Nixing Noxious Nitrogen Oxides with a Better Support System

PNNL researchers study how barium oxide anchors itself onto alumina support materials

Results: A research team at Pacific Northwest National Laboratory observed, for the first time, the preferential anchoring of a barium oxide catalyst on the surface of γ-alumina. Barium oxide is used as an absorber of nitrogen oxides (aka NO_x) products in automotive exhaust streams. The alumina is a common and relatively inexpensive support. The surface structure, formation, and thermal stability of γ-alumina have been and continue to be subjects of an enormous amount of research, but using traditional surface analysis techniques to study them is not feasible.

Why does it matter? The insights obtained by the research team provide fundamental knowledge that suggests the exact site where the catalytic materials, including barium oxide, begin to form or nucleate. This new knowledge could contribute to an atom-by-atom approach for building more efficient and less expensive catalysts.

Scientists observed, for the first time, the preferential anchoring of a barium oxide catalyst on the surface of γ-alumina using the 900-MHz NMR in DOE's Environmental Molecular Sciences Laboratory, a national scientific user facility, located at PNNL.

Method: Using the 900-MHz nuclear magnetic resonance spectrometer at the U.S. Department of Energy's Environmental Molecular Sciences Laboratory, a national scientific user facility located at PNNL, the team readily observed penta-coordinated aluminum ion sites. These sites represent about 10-15% of the surface of the alumina support material.

"The site is essentially an aluminum ion surrounded by five oxygen ions. One oxygen is underneath the aluminum, and the other four form a square around it," said PNNL's Dr. Janos Szanyi, a researcher on the project.

The structure of this site creates a logical landing spot or nucleation site for the barium oxide. In fact, changes in the NMR spectra showed a nearly atom-per-atom correlation between the sites filled in and the catalyst deposited.

Next steps: In future studies, the team will examine the interaction of γ-alumina with other metal and metal-oxide particles of catalytic interest to determine if penta-coordinated aluminum ions are nucleation sites for other catalysts.
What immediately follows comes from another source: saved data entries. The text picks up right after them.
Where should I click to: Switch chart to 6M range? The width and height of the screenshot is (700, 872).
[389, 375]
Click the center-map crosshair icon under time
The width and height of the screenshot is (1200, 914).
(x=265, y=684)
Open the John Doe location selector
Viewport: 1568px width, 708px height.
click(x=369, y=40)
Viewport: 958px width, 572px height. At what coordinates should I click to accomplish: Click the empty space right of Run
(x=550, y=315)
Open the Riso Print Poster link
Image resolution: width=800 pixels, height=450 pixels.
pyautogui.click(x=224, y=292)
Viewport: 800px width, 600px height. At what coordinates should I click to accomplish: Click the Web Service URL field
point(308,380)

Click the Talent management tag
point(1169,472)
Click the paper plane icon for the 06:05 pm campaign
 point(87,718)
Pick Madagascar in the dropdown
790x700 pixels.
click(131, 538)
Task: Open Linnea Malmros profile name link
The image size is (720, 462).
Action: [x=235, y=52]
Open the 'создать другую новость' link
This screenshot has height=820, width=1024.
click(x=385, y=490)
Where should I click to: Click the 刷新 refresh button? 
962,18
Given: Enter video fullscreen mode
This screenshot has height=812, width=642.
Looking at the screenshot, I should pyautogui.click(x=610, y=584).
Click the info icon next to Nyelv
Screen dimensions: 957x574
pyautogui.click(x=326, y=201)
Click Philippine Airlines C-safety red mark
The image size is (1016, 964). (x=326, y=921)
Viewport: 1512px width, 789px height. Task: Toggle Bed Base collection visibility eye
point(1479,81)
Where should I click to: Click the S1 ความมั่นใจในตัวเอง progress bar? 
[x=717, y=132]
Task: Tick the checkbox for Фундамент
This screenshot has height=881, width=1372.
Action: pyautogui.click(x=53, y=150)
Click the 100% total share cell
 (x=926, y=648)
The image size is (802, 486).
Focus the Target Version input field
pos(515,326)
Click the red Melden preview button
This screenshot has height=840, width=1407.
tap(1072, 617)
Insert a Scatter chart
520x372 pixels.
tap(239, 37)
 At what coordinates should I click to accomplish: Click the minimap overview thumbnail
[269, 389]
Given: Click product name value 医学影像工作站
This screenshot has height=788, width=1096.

Acknowledgments: This work was supported by U.S. Department of Energy, Office of Basic Energy Sciences, Division of Chemical Sciences. The research was performed in the Environmental Molecular Sciences Laboratory, a national scientific user facility sponsored by the DOE Office of Biological and Environmental Research, and located at PNNL.

Citation: Kwak, JH, JZ Hu, DH Kim, J Szanyi, and CHF Peden. 2007. "Penta-coordinated Al³⁺ Ions as Preferential Nucleation Sites for BaO on γ-Al₂O₃." Journal of Catalysis 251(1):189-194.